• Problem to solve: Every entry needs to appear again exactly as written below.

Top of Task input

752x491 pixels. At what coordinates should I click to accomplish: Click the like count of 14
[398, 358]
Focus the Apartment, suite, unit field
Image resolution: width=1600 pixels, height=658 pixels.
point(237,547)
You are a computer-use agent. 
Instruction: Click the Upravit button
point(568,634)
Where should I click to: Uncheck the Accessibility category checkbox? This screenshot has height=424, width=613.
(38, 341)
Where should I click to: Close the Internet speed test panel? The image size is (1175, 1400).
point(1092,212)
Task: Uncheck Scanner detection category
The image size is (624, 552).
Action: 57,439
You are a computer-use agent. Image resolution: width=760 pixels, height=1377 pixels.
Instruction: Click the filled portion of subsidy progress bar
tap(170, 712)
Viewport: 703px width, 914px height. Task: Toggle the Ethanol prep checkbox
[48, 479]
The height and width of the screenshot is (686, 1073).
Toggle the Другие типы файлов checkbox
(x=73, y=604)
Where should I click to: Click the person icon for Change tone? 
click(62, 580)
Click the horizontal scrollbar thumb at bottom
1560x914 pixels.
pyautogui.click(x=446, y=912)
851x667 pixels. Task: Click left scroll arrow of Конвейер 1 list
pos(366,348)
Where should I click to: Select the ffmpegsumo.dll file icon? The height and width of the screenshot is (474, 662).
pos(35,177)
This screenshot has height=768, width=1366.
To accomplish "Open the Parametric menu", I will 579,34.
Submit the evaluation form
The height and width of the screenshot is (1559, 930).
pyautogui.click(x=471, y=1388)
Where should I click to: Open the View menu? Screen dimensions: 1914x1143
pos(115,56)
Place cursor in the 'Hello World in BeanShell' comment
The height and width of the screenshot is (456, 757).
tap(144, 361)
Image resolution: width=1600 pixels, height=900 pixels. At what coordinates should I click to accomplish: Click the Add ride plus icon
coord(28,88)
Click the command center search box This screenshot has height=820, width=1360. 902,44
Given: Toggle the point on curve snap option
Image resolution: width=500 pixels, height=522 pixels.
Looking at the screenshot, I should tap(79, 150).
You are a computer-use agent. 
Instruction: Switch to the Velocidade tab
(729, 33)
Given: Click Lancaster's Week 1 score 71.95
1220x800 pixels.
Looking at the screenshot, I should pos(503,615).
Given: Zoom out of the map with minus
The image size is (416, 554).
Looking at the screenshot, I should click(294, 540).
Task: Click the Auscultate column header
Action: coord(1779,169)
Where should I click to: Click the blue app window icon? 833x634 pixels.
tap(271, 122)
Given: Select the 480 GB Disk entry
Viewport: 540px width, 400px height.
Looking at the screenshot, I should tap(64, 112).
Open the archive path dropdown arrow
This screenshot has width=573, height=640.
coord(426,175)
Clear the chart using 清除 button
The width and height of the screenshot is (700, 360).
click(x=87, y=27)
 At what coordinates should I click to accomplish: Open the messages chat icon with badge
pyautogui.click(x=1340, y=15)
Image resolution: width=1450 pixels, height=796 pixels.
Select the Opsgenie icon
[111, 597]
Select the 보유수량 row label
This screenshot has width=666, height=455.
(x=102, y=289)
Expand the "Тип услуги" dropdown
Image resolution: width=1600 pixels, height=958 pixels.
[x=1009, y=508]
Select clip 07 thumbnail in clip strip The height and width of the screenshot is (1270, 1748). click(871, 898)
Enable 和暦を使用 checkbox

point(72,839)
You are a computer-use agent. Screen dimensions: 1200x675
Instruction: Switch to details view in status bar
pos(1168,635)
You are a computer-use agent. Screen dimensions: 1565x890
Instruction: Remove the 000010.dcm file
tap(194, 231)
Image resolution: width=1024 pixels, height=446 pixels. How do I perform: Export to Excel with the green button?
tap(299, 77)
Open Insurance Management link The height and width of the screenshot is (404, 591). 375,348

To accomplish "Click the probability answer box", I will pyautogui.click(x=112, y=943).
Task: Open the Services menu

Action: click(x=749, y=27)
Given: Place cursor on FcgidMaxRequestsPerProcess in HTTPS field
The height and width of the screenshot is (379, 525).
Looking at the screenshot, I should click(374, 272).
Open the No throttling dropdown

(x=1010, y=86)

Bottom of Task input

• Solved problem:
752x491 pixels. At what coordinates should I click to accomplish: Click the like count of 14
[398, 358]
Focus the Apartment, suite, unit field
Image resolution: width=1600 pixels, height=658 pixels.
point(237,547)
You are a computer-use agent. 
Instruction: Click the Upravit button
point(568,634)
Where should I click to: Uncheck the Accessibility category checkbox? This screenshot has height=424, width=613.
(38, 341)
Where should I click to: Close the Internet speed test panel? The image size is (1175, 1400).
point(1092,212)
Task: Uncheck Scanner detection category
The image size is (624, 552).
Action: 57,439
You are a computer-use agent. Image resolution: width=760 pixels, height=1377 pixels.
Instruction: Click the filled portion of subsidy progress bar
tap(170, 712)
Viewport: 703px width, 914px height. Task: Toggle the Ethanol prep checkbox
[48, 479]
The height and width of the screenshot is (686, 1073).
Toggle the Другие типы файлов checkbox
(x=73, y=604)
Where should I click to: Click the person icon for Change tone? 
click(62, 580)
Click the horizontal scrollbar thumb at bottom
1560x914 pixels.
pyautogui.click(x=446, y=912)
851x667 pixels. Task: Click left scroll arrow of Конвейер 1 list
pos(366,348)
Where should I click to: Select the ffmpegsumo.dll file icon? The height and width of the screenshot is (474, 662).
pos(35,177)
This screenshot has height=768, width=1366.
To accomplish "Open the Parametric menu", I will 579,34.
Submit the evaluation form
The height and width of the screenshot is (1559, 930).
pyautogui.click(x=471, y=1388)
Where should I click to: Open the View menu? Screen dimensions: 1914x1143
pos(115,56)
Place cursor in the 'Hello World in BeanShell' comment
The height and width of the screenshot is (456, 757).
tap(144, 361)
Image resolution: width=1600 pixels, height=900 pixels. At what coordinates should I click to accomplish: Click the Add ride plus icon
coord(28,88)
Click the command center search box This screenshot has height=820, width=1360. 902,44
Given: Toggle the point on curve snap option
Image resolution: width=500 pixels, height=522 pixels.
Looking at the screenshot, I should tap(79, 150).
You are a computer-use agent. 
Instruction: Switch to the Velocidade tab
(729, 33)
Given: Click Lancaster's Week 1 score 71.95
1220x800 pixels.
Looking at the screenshot, I should pos(503,615).
Given: Zoom out of the map with minus
The image size is (416, 554).
Looking at the screenshot, I should click(294, 540).
Task: Click the Auscultate column header
Action: coord(1779,169)
Where should I click to: Click the blue app window icon? 833x634 pixels.
tap(271, 122)
Given: Select the 480 GB Disk entry
Viewport: 540px width, 400px height.
Looking at the screenshot, I should tap(64, 112).
Open the archive path dropdown arrow
This screenshot has width=573, height=640.
coord(426,175)
Clear the chart using 清除 button
The width and height of the screenshot is (700, 360).
click(x=87, y=27)
 At what coordinates should I click to accomplish: Open the messages chat icon with badge
pyautogui.click(x=1340, y=15)
Image resolution: width=1450 pixels, height=796 pixels.
Select the Opsgenie icon
[111, 597]
Select the 보유수량 row label
This screenshot has width=666, height=455.
(x=102, y=289)
Expand the "Тип услуги" dropdown
Image resolution: width=1600 pixels, height=958 pixels.
[x=1009, y=508]
Select clip 07 thumbnail in clip strip The height and width of the screenshot is (1270, 1748). click(871, 898)
Enable 和暦を使用 checkbox

point(72,839)
You are a computer-use agent. Screen dimensions: 1200x675
Instruction: Switch to details view in status bar
pos(1168,635)
You are a computer-use agent. Screen dimensions: 1565x890
Instruction: Remove the 000010.dcm file
tap(194, 231)
Image resolution: width=1024 pixels, height=446 pixels. How do I perform: Export to Excel with the green button?
tap(299, 77)
Open Insurance Management link The height and width of the screenshot is (404, 591). 375,348

To accomplish "Click the probability answer box", I will pyautogui.click(x=112, y=943).
Task: Open the Services menu

Action: click(x=749, y=27)
Given: Place cursor on FcgidMaxRequestsPerProcess in HTTPS field
The height and width of the screenshot is (379, 525).
Looking at the screenshot, I should click(374, 272).
Open the No throttling dropdown

(x=1010, y=86)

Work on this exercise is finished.